After controlling for firm, CEO, and deal specifics, the researchers found that the takeover premium is 8 to 10 percentage points lower, on average, when the targeted firm is run by a retirement-age CEO. Similarly, the gain in a targeted firm’s stock price on the day after a takeover announcement is on average 10 percentage points lower for companies run by retirement-age CEOs.
One possible explanation, the authors say, is that outside investors might view takeovers of firms as more likely when they are helmed by retirement-age CEOs, an assessment that could drive up valuations ahead of the bid. But another reason, they argue, is that target CEOs who are ready to step away might not haggle as forcefully over a deal and as a result might capture fewer benefits for their firms.

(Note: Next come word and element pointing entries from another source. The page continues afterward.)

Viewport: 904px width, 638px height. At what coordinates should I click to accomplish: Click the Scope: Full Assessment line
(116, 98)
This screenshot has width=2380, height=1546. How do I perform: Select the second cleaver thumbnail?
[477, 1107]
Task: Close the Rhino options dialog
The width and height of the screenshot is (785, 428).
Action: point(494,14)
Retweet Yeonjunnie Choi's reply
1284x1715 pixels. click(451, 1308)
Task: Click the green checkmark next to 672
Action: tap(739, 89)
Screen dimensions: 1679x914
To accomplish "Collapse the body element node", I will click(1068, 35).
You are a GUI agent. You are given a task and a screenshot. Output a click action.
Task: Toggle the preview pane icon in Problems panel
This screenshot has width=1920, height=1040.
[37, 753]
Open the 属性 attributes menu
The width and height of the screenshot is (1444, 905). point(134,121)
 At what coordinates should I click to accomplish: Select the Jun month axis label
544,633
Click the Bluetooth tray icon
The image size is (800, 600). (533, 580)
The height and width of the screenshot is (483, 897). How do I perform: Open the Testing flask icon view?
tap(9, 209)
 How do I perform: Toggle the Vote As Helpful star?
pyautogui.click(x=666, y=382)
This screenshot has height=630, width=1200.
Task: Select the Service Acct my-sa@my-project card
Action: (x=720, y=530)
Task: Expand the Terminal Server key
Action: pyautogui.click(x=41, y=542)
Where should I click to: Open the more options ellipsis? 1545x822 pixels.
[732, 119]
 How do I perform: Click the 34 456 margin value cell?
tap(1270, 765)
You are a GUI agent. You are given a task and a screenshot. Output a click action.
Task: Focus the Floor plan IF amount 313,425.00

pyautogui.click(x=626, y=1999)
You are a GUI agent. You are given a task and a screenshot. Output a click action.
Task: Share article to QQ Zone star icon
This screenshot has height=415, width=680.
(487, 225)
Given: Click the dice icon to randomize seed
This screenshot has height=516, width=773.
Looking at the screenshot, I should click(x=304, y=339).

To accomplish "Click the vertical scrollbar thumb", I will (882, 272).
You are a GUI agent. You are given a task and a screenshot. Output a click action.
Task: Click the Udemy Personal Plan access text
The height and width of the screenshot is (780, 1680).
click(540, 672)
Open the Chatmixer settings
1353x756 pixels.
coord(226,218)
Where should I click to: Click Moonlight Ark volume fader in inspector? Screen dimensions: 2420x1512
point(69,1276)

Several implications emerge. The authors recommend that boards be sensitive to the influence that a CEO’s age may play on merger and takeover decisions. In particular, boards could adjust the terms of CEO compensation contracts, especially golden parachutes, to take into account career concerns that change with age.
If those concerns “cause younger CEOs to be too reluctant to sell their firms, then boards can mitigate this problem through explicit monetary incentives,” the authors write. But when CEOs reach retirement age and career concerns lessen, the parachutes may have to be trimmed in size and restricted in scope. Otherwise, they could themselves serve as incentives to spur the wrong kind of deal.
CEOs may be reluctant to see their firms sold in a merger or acquisition deal because of the impact on their career prospects and future earnings. But reaching retirement age mitigates this factor and reduces CEO resistance to takeover bids, with the result that shareholders often gain less from the deals.